After only two days in charge, Capitol Hill Democrats have sent Bush a letter that suggests instead of starting a short-term escalation that he begin to withdraw U.S. forces within the next four to six months.
After only two days in charge, Capitol Hill Democrats have sent Bush a letter that suggests instead of starting a short-term escalation that he begin to withdraw U.S. forces within the next four to six months. Democrats are hoping that the remaining troops be shifted away from combat towards more training, logistic and couterterrorism reports say.
"It is time to bring the war to a close" House of Representatives Speaker Nancy Pelosi and Senate Majority Leader Harry M. Reid declared Thursday. President Bush was also warned that sending more U.S. troops to Iraq would be unacceptable to the Democratic majorities that have just taken over Congress.

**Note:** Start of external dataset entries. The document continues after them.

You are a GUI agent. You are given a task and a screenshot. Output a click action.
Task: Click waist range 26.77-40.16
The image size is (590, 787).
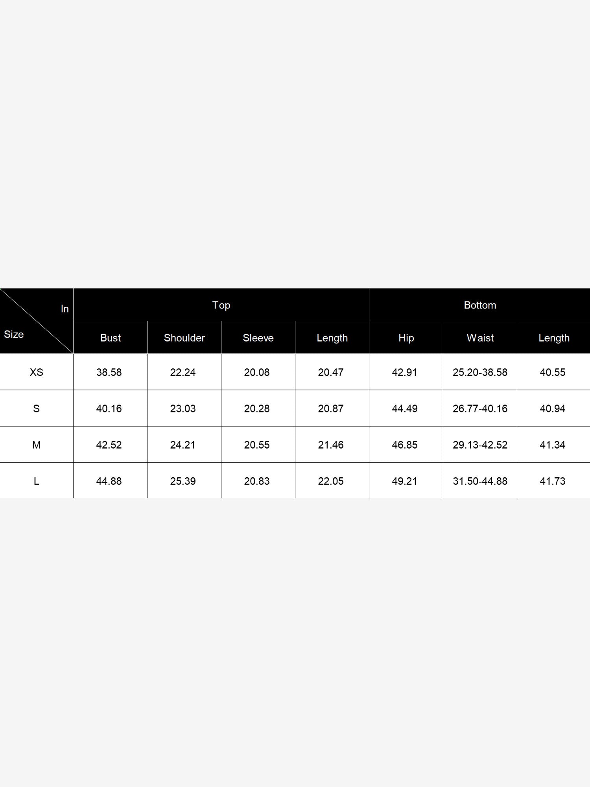click(480, 408)
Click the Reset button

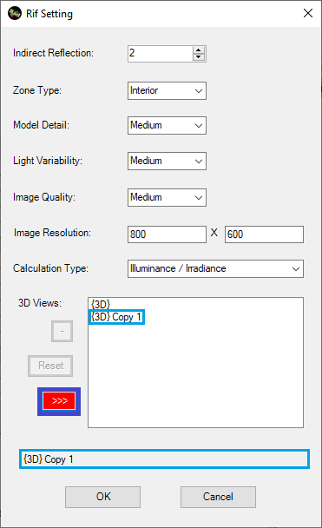(50, 366)
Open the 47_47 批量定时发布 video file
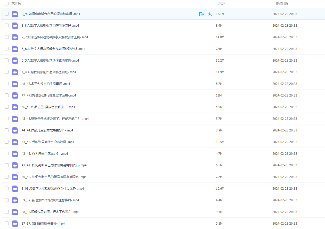This screenshot has width=325, height=229. [x=49, y=95]
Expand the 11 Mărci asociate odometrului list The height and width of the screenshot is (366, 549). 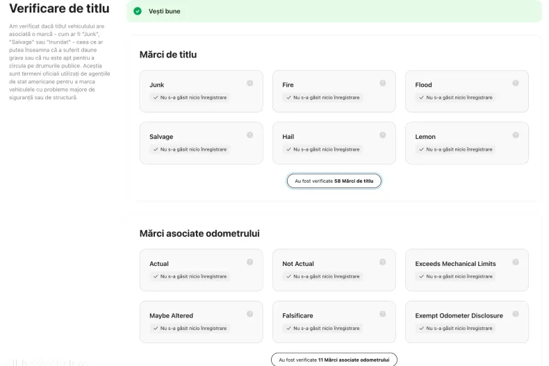pyautogui.click(x=334, y=360)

Reports state that President Bush may call for a increase of more than 20,000 troops when he addresses the nation as soon as Wednesday. Democrats are trying to preempt the president before he announces his new strategy.
Bush is stated to be considering three main options to bolster U.S. forces in Iraq: a relatively modest deployment of fewer than 4,000 additional troops, a middle-ground alternative involving about 9,000 and, the most aggressive idea, flowing 20,000 more troops into the country.
Senator Reid made comments on the Senate floor Thursday stating, "The president's new plan must ensure that Iraq takes responsibility for their own future, and remove our troops from this civil war."
With the new congressional leadership, President Bush's Iraq policy will be challenged at every turn by lawmakers.
Another key Senate Democrat, Senator Joe Biden, chairman of the Foreign Relations Committee, also opposes a short-term increase in U.S. troops in Iraq.
Senator John McCain, a Republican member of the Armed Services Committee and himself a prisoner of war during the Vietnam War, took issue with Biden's comments.
In a interview with Washington Post, Biden says he believes top officials in the Bush administration have privately concluded they have lost Iraq and are simply trying to postpone disaster so the next president will be the one landing helicopters inside the Green Zone, taking people off the roof - in a chaotic withdrawal reminiscent of the U.S. pullout from the Vietnam War.
As for Senator John McCain he stated, "I believe that the war is still winnable," he said. "But to prevail, we will need to do everything right and the Iraqis will have to do their part."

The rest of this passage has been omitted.